I meant to add that autodiff is a feature we'll be working on this upcoming spring, by using JAX arrays as the buffers. Until we have autodiff, backpropagation won't be possible.
It's a C++ library with a Python interface. How much C++ and how much Python is currently in flux (https://indico.cern.ch/event/855454/contributions/4605044/): we're moving toward having the majority of the library be in Python with only the speed-critical parts in C++ behind a C interface.

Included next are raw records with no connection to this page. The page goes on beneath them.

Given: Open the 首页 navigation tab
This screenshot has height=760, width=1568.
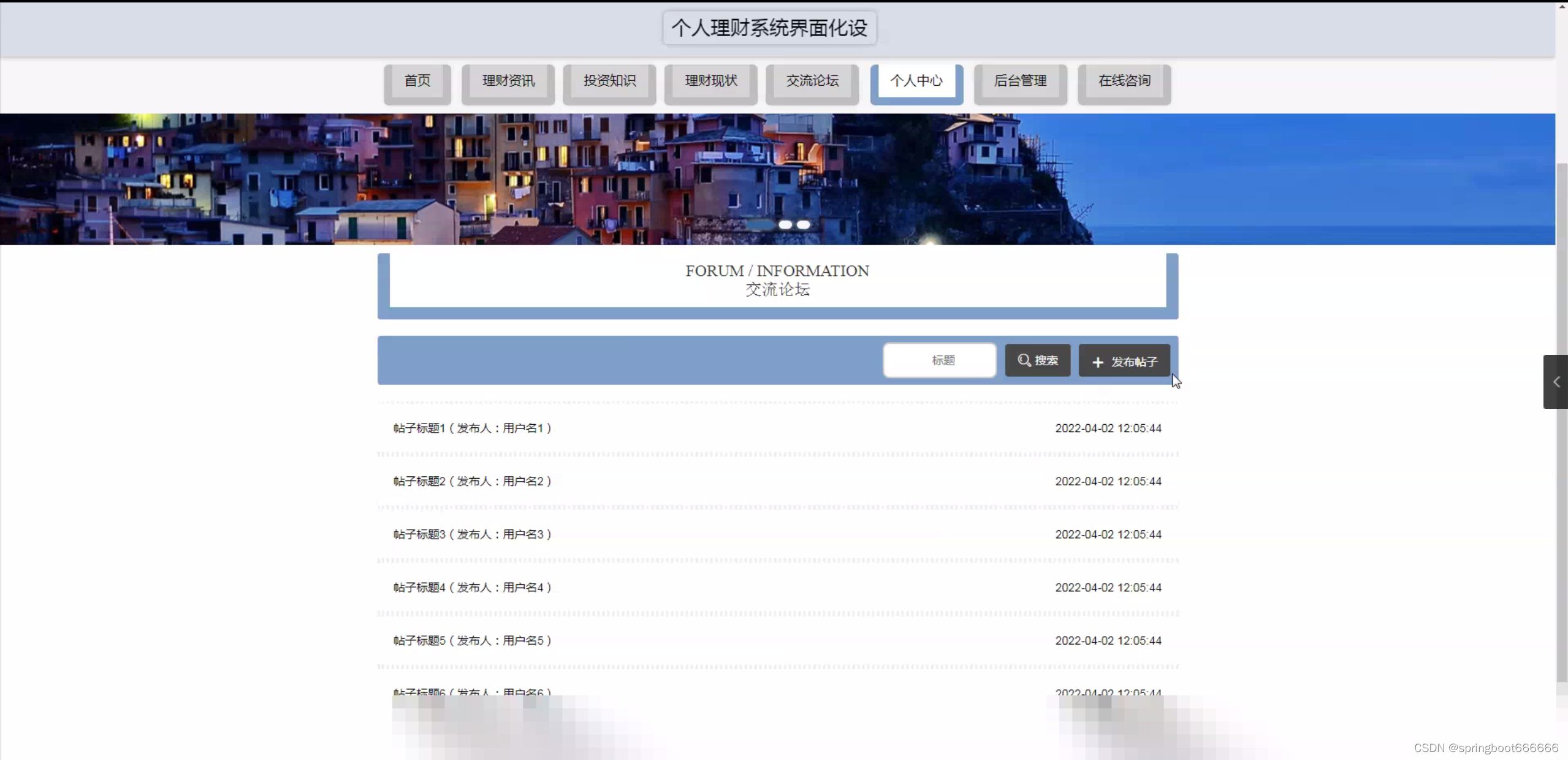Looking at the screenshot, I should 417,81.
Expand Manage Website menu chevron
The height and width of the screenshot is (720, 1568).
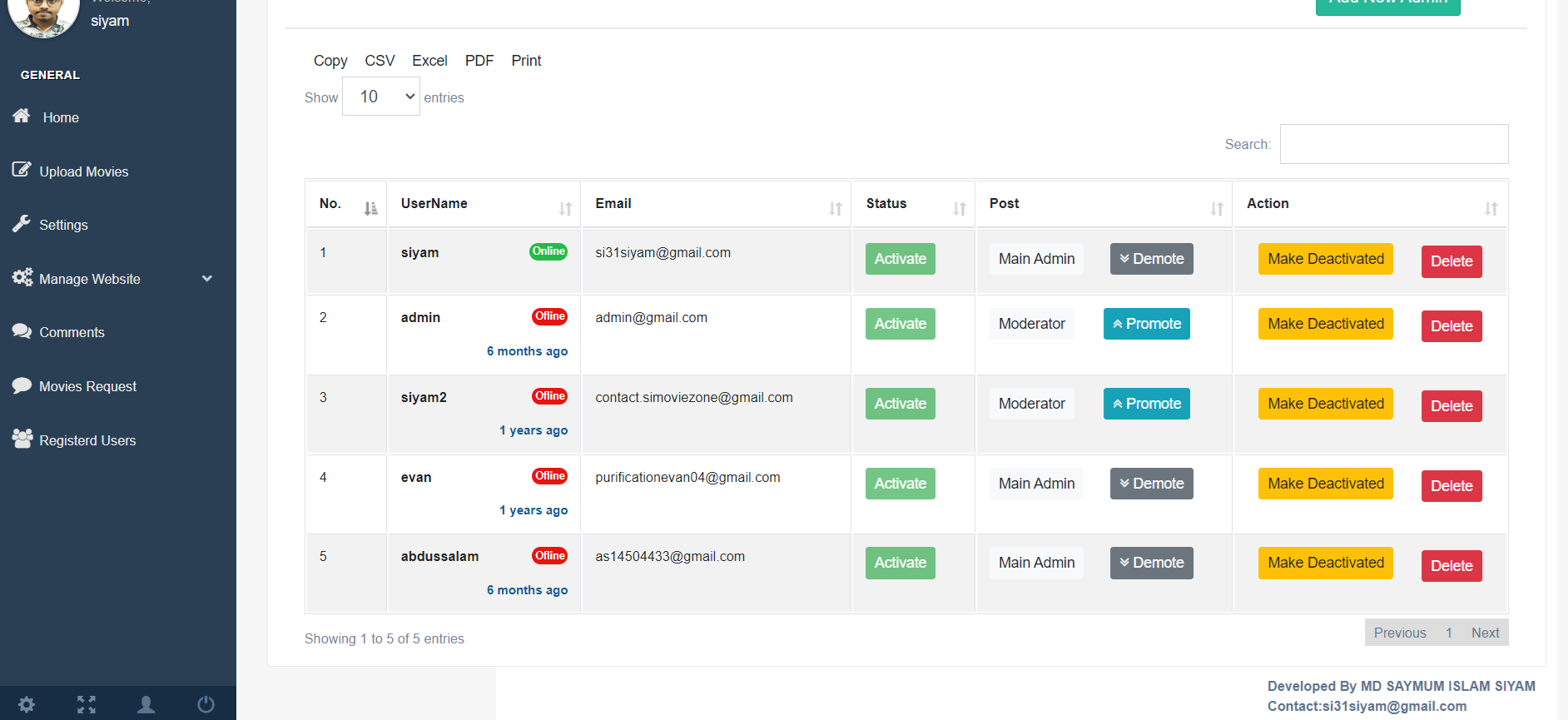click(x=207, y=279)
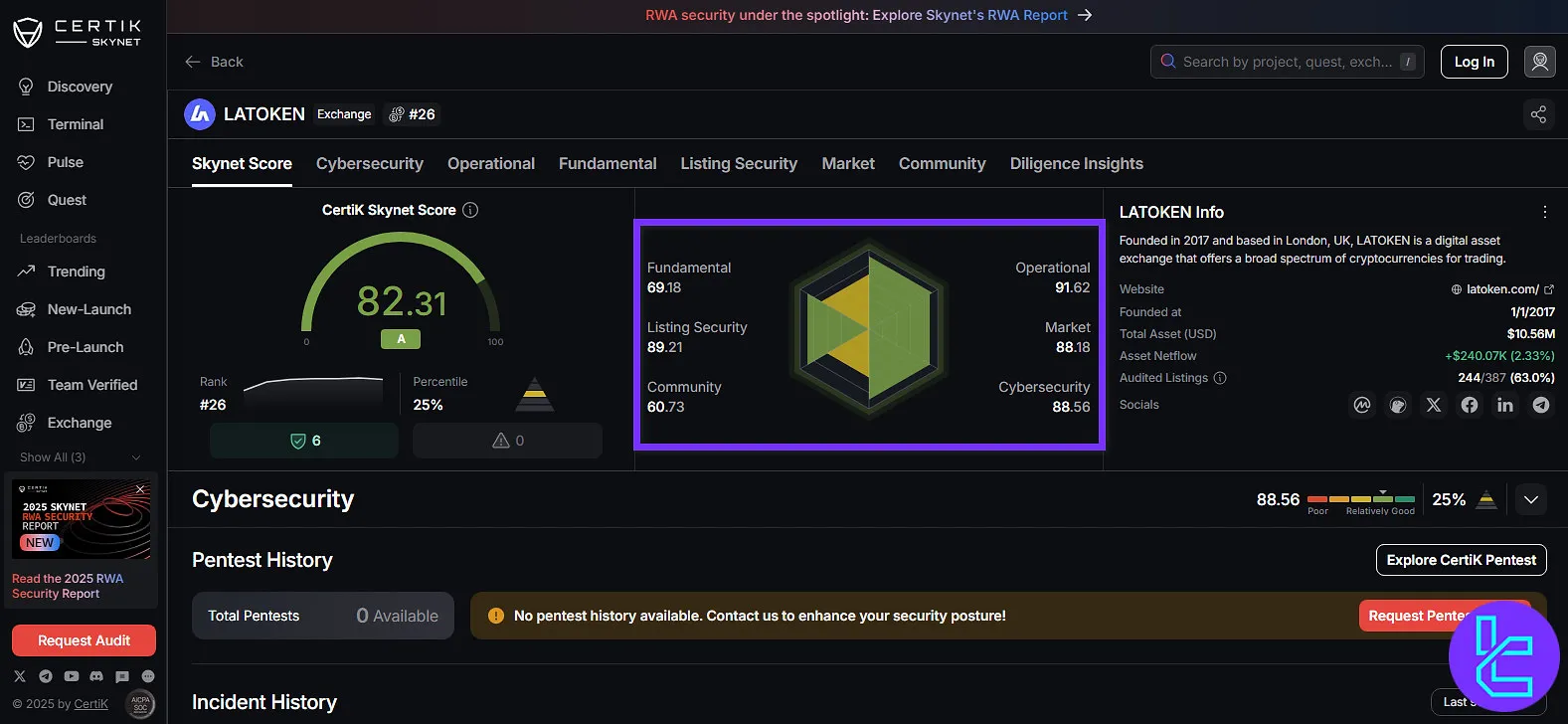1568x724 pixels.
Task: Click the YouTube icon in sidebar footer
Action: pos(71,676)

The main library has no JIT, so no LLVM, but there is a secondary method of access through Numba, which has JIT and LLVM.
The main method of access is to call array-at-a-time ("vectorized") functions on the arrays, like NumPy. The types of the data in the arrays can be defined at runtime, and are stored in a columnar way, like Apache Arrow. This format allows for operations to be performed on dynamically typed data at compile-time speeds without specialized compilation—it can be done with a suite of precompiled functions. The reason that's possible is because these data structures are never instantiated in the normal "record-oriented" way, they're sets of integer arrays that are only interpreted as data structures, and it's not hard to precompile a suite of functions that only operate on integer arrays.
A 3.5 minute explanation of the columnar format and what a columnar operation looks like can be found here: https://youtu.be/2NxWpU7NArk?t=661
It's a complex structure with many array elements (30 million), but those elements have a common type. It's 1.4 GB of uncompressed JSON. If I convert it to a Parquet file (a natural format for data like these), it would be 1.6 GB of uncompressed Parquet. It can get much smaller with compression, but since the same numbers are repeating in the above, compressing it would not be a fair comparison. (Note that I'm using 3 bytes per float in the JSON; uncompressed Parquet uses 8 bytes per float. I should generate something like the above with random numbers and then compress the Parquet.)
Reading the JSON into Python dicts and lists using the standard library `json` module takes 70 seconds and uses 20 GB of RAM (for the dicts and lists, not counting the original string).
Reading the Parquet file into an Awkward Array takes 3.3 seconds and uses 1.34 GB of RAM (for just the array).
Reading the JSON file into an Awkward Array takes 39 seconds and uses the same 1.34 GB of RAM. If you have a JSONSchema for the file, an experimental method (https://github.com/scikit-hep/awkward-1.0/pull/1165#issuecom...) would reduce the reading time to 6.0 seconds, since most of that time is spent discovering the schema of the JSON data dynamically.
The main thing, though, is that you can compute the already-loaded data in faster and more concise ways. For instance, if you wanted to slice and call a NumPy ufunc on the above data, like
output = np.square(array["y", ..., 1:])
the equivalent Python would be
output = []
for sublist in python_objects:
tmp1 = []
for record in sublist:
tmp2 = []
for number in record["y"][1:]:
tmp2.append(np.square(number))
tmp1.append(tmp2)
output.append(tmp1)
The Python code runs in 140 seconds and the array expression runs in 2.4 seconds (current version; in the unreleased version 2 it's 1.5 seconds).
For both loading data and performing operations on them, it's orders of magnitude faster than pure Python—for the same reasons the same can be said of NumPy. What we're adding here is the ability to do this kind of thing on non-rectangular arrays of numbers.
Just a note, I noticed that there is an unfortunate error in the page describing the bike route calculations. Right in the box where it's supposed to show how much faster things are after JIT, instead a traceback is displayed ending with:
> ImportError: Numba needs NumPy 1.20 or less
I don't think this is intentional. This is in the output box just above the phrase "But it runs 250× faster than the pure Python code:". The box below it shows no timings.
I guess this is a danger of having a "live" backend to render and serve documentation.